Avec le processus de travail que nous sommes en train de construire, il nous sera possible ensuite dans un second temps de mobiliser des entreprises, des universités, des collectivités territoriales françaises. Dans cette perspective, un comité de pilotage a été mis sur pied. Il réunit, sous l’autorité du Wali et présidé par le directeur du ministère de l’industrie, l’ensemble des organismes en relation avec le monde de l’entreprise, et l’Université. Sa mission est de susciter et d’accompagner de nouvelles dynamiques de coopération économique algéro-française dans la Wilaya de Tizi-Ouzou.

Une enquête a déjà été réalisée ces derniers mois, auprès du tissu d’entreprises locales et 122 responsables d’entreprises ont répondu. Les domaines de coopération souhaités sont respectivement : le développement de produits, l’assistance technique et la formation, et l’exportation.

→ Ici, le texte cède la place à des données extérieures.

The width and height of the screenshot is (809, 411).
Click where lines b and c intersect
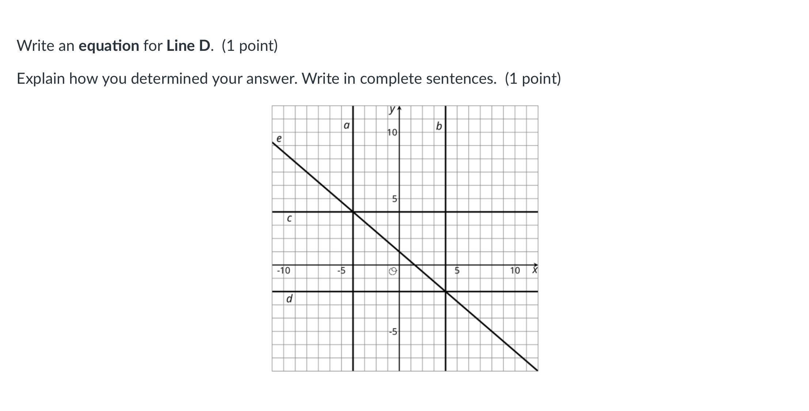pyautogui.click(x=445, y=212)
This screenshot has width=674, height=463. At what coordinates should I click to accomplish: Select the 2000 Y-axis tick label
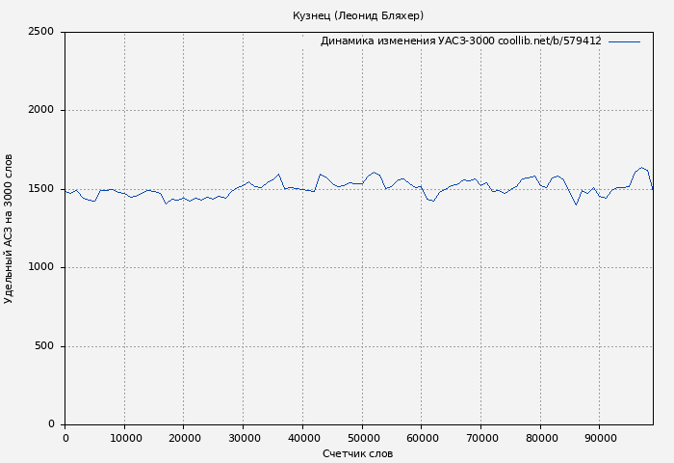[40, 110]

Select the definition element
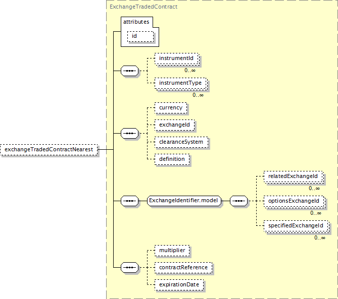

Il s’ agit maintenant, tout en élargissant cette enquête et en réunissant ces entreprises par domaines d’activité par le ministère de l’industrie de la Wilaya d’ici l’été, de préparer avant la fin de l’année, une Journée de la coopération algéro-française territorialisée, en partant du travail accompli, et en mobilisant côté français des collectivités territoriales (je pense par exemple à la Roche-sur Yon, jumelée avec la ville de Tizi-Ouzou, et où de nombreuses PME sont présentes), des entreprises françaises, des universités (à commencer par celles avec lesquelles travaille déjà l’Université de Tizi-Ouzou). Si nous pouvons mettre à profit cette Journée pour finaliser des accords de coopération entre entreprises des deux pays, ce serait très bien.

Tiwiziinfo.com :  Les interventions laissaient transparaître que c’est la confiance et l’expertise qui attirent les partenaires locaux vers la partie française. Qu’en pensez-vous, M. Levet ?

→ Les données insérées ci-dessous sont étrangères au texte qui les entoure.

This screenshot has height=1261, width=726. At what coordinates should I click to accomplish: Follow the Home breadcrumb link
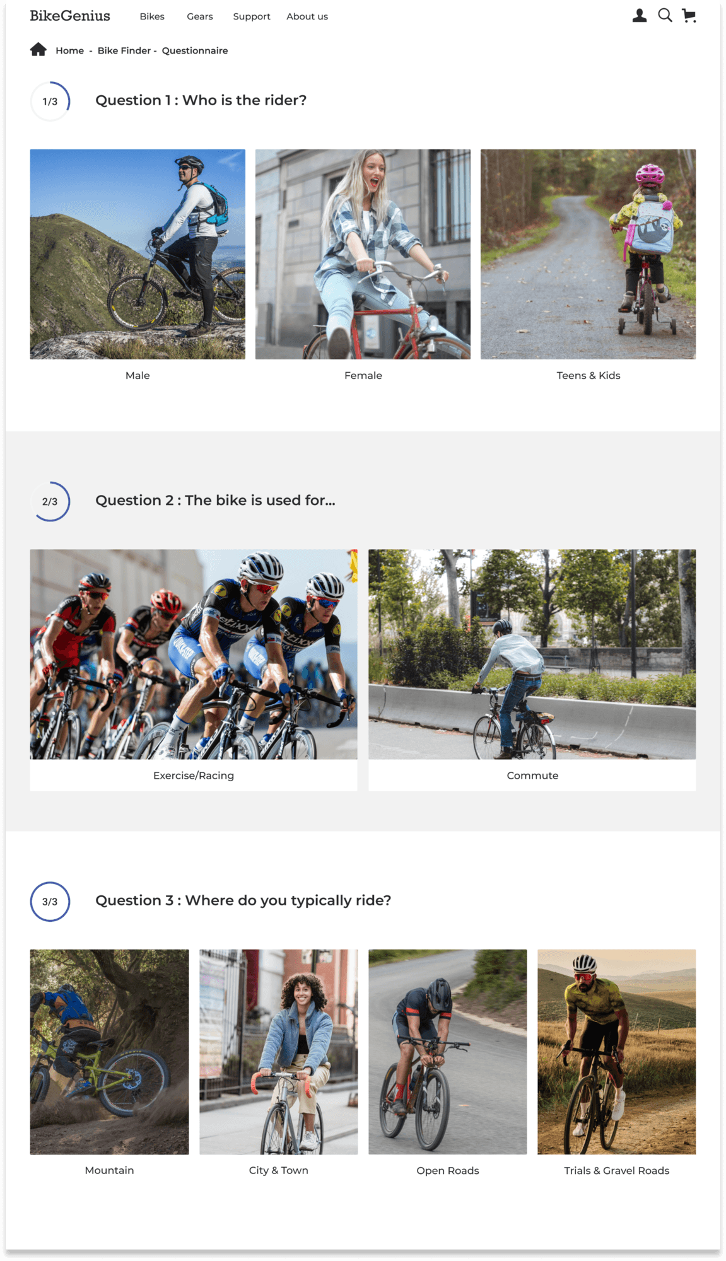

Nous savons toutes et tous, qu’une coopération dans la durée ne peut se construire que dans la confiance. Mobiliser les compétences de part et d’autre en constitue un autre facteur clé de succès.

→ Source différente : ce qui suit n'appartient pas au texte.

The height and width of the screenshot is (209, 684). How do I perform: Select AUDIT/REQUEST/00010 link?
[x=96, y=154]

Tiwiziinfo.com :  Lorsque vous dItes Co-innovation, vous touchez à la fibre sensible des chercheurs et autres porteurs d’idées. Nos créanciers financent rarement les idées. Est-ce que (et comment selon vous) ce partenariat peut combler cette faille ?

Précisément, comme je l’évoquais précédemment, dans le cadre de ma Mission (qui elle-même s’inscrit dans le cadre de la « Déclaration de coopération et d’amitié », signée en décembre 2012 par nos présidents respectifs) , je milite pour des stratégies et des coopérations industrielles, technologiques, de co-innovation.

C’est en innovant ensemble entre universités, entre entreprises et entre universités et entreprises, que la coopération entre nos deux pays prend tout son sens.  Si nous sommes géographiquement face à face, nous devons travailler, créer, innover, côte à côte.